• _Problem requirements_: Exact copies of all entries are expected.

• _Exercise data_:
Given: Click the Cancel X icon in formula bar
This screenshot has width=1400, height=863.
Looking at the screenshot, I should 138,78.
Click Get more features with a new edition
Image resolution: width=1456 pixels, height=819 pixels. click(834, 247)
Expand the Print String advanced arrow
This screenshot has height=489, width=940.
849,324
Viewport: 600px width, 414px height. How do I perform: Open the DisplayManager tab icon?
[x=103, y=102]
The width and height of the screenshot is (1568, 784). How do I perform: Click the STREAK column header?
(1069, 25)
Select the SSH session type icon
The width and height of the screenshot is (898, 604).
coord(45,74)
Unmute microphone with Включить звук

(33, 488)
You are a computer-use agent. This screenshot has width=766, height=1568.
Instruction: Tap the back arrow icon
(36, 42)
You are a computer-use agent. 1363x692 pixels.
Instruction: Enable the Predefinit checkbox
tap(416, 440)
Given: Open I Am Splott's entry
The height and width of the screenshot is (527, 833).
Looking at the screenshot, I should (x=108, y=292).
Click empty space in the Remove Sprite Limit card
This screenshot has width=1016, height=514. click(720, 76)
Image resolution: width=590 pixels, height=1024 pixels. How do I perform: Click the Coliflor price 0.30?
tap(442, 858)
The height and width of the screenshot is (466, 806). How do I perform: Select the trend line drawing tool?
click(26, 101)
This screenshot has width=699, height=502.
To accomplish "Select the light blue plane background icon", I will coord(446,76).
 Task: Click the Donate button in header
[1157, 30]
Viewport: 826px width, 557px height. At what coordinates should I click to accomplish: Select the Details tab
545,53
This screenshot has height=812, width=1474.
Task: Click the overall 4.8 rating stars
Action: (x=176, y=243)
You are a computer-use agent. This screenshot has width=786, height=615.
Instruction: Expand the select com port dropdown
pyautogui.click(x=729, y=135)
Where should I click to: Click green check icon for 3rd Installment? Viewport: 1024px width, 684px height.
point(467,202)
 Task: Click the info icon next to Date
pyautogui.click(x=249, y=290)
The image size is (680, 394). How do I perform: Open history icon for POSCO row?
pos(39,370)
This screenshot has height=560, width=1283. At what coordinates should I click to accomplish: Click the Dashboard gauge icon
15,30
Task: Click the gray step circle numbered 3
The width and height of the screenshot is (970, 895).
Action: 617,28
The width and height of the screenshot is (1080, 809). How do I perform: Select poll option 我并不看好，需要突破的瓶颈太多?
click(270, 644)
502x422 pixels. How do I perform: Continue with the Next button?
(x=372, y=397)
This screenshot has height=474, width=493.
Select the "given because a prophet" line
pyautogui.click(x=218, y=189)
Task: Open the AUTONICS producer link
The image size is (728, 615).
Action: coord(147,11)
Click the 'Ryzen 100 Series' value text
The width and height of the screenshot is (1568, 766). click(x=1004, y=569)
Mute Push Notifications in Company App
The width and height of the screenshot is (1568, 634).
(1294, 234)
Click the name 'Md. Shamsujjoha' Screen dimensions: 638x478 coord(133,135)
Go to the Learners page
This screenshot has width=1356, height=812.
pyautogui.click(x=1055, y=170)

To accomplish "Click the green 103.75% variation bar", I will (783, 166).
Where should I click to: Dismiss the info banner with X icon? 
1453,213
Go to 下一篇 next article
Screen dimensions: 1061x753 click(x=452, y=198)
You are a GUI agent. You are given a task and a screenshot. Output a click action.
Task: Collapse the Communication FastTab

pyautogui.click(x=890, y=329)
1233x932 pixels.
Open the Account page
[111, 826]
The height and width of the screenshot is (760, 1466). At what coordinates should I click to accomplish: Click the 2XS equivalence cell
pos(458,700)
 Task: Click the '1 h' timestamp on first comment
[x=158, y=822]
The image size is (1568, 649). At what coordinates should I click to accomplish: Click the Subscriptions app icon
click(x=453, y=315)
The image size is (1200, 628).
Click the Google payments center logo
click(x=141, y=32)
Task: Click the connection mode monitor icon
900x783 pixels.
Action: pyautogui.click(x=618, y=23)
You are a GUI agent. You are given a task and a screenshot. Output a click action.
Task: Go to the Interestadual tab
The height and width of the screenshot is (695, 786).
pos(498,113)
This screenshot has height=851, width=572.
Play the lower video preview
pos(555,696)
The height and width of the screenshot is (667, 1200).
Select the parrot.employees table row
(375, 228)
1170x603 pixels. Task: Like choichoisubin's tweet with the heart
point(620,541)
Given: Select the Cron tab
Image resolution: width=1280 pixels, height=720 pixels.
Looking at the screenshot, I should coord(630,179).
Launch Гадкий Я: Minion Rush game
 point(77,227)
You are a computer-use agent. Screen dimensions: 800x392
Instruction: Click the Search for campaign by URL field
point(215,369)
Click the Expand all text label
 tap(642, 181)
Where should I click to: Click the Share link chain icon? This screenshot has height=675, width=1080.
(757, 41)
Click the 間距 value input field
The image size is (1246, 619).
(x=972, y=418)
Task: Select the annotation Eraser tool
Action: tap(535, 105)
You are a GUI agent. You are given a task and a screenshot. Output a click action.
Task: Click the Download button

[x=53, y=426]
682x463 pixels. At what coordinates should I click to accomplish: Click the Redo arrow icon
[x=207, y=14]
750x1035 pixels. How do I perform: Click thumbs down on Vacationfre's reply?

• _Answer space_:
Given: Click the Cancel X icon in formula bar
This screenshot has width=1400, height=863.
Looking at the screenshot, I should 138,78.
Click Get more features with a new edition
Image resolution: width=1456 pixels, height=819 pixels. click(834, 247)
Expand the Print String advanced arrow
This screenshot has height=489, width=940.
849,324
Viewport: 600px width, 414px height. How do I perform: Open the DisplayManager tab icon?
[x=103, y=102]
The width and height of the screenshot is (1568, 784). How do I perform: Click the STREAK column header?
(1069, 25)
Select the SSH session type icon
The width and height of the screenshot is (898, 604).
coord(45,74)
Unmute microphone with Включить звук

(33, 488)
You are a computer-use agent. This screenshot has width=766, height=1568.
Instruction: Tap the back arrow icon
(36, 42)
You are a computer-use agent. 1363x692 pixels.
Instruction: Enable the Predefinit checkbox
tap(416, 440)
Given: Open I Am Splott's entry
The height and width of the screenshot is (527, 833).
Looking at the screenshot, I should (x=108, y=292).
Click empty space in the Remove Sprite Limit card
This screenshot has width=1016, height=514. click(720, 76)
Image resolution: width=590 pixels, height=1024 pixels. How do I perform: Click the Coliflor price 0.30?
tap(442, 858)
The height and width of the screenshot is (466, 806). How do I perform: Select the trend line drawing tool?
click(26, 101)
This screenshot has width=699, height=502.
To accomplish "Select the light blue plane background icon", I will coord(446,76).
 Task: Click the Donate button in header
[1157, 30]
Viewport: 826px width, 557px height. At what coordinates should I click to accomplish: Select the Details tab
545,53
This screenshot has height=812, width=1474.
Task: Click the overall 4.8 rating stars
Action: (x=176, y=243)
You are a computer-use agent. This screenshot has width=786, height=615.
Instruction: Expand the select com port dropdown
pyautogui.click(x=729, y=135)
Where should I click to: Click green check icon for 3rd Installment? Viewport: 1024px width, 684px height.
point(467,202)
 Task: Click the info icon next to Date
pyautogui.click(x=249, y=290)
The image size is (680, 394). How do I perform: Open history icon for POSCO row?
pos(39,370)
This screenshot has height=560, width=1283. At what coordinates should I click to accomplish: Click the Dashboard gauge icon
15,30
Task: Click the gray step circle numbered 3
The width and height of the screenshot is (970, 895).
Action: 617,28
The width and height of the screenshot is (1080, 809). How do I perform: Select poll option 我并不看好，需要突破的瓶颈太多?
click(270, 644)
502x422 pixels. How do I perform: Continue with the Next button?
(x=372, y=397)
This screenshot has height=474, width=493.
Select the "given because a prophet" line
pyautogui.click(x=218, y=189)
Task: Open the AUTONICS producer link
The image size is (728, 615).
Action: coord(147,11)
Click the 'Ryzen 100 Series' value text
The width and height of the screenshot is (1568, 766). click(x=1004, y=569)
Mute Push Notifications in Company App
The width and height of the screenshot is (1568, 634).
(1294, 234)
Click the name 'Md. Shamsujjoha' Screen dimensions: 638x478 coord(133,135)
Go to the Learners page
This screenshot has width=1356, height=812.
pyautogui.click(x=1055, y=170)

To accomplish "Click the green 103.75% variation bar", I will (783, 166).
Where should I click to: Dismiss the info banner with X icon? 
1453,213
Go to 下一篇 next article
Screen dimensions: 1061x753 click(x=452, y=198)
You are a GUI agent. You are given a task and a screenshot. Output a click action.
Task: Collapse the Communication FastTab

pyautogui.click(x=890, y=329)
1233x932 pixels.
Open the Account page
[111, 826]
The height and width of the screenshot is (760, 1466). At what coordinates should I click to accomplish: Click the 2XS equivalence cell
pos(458,700)
 Task: Click the '1 h' timestamp on first comment
[x=158, y=822]
The image size is (1568, 649). At what coordinates should I click to accomplish: Click the Subscriptions app icon
click(x=453, y=315)
The image size is (1200, 628).
Click the Google payments center logo
click(x=141, y=32)
Task: Click the connection mode monitor icon
900x783 pixels.
Action: pyautogui.click(x=618, y=23)
You are a GUI agent. You are given a task and a screenshot. Output a click action.
Task: Go to the Interestadual tab
The height and width of the screenshot is (695, 786).
pos(498,113)
This screenshot has height=851, width=572.
Play the lower video preview
pos(555,696)
The height and width of the screenshot is (667, 1200).
Select the parrot.employees table row
(375, 228)
1170x603 pixels. Task: Like choichoisubin's tweet with the heart
point(620,541)
Given: Select the Cron tab
Image resolution: width=1280 pixels, height=720 pixels.
Looking at the screenshot, I should coord(630,179).
Launch Гадкий Я: Minion Rush game
 point(77,227)
You are a computer-use agent. Screen dimensions: 800x392
Instruction: Click the Search for campaign by URL field
point(215,369)
Click the Expand all text label
 tap(642, 181)
Where should I click to: Click the Share link chain icon? This screenshot has height=675, width=1080.
(757, 41)
Click the 間距 value input field
The image size is (1246, 619).
(x=972, y=418)
Task: Select the annotation Eraser tool
Action: tap(535, 105)
You are a GUI agent. You are given a task and a screenshot. Output a click action.
Task: Click the Download button

[x=53, y=426]
682x463 pixels. At what coordinates should I click to accomplish: Click the Redo arrow icon
[x=207, y=14]
750x1035 pixels. How do I perform: Click thumbs down on Vacationfre's reply?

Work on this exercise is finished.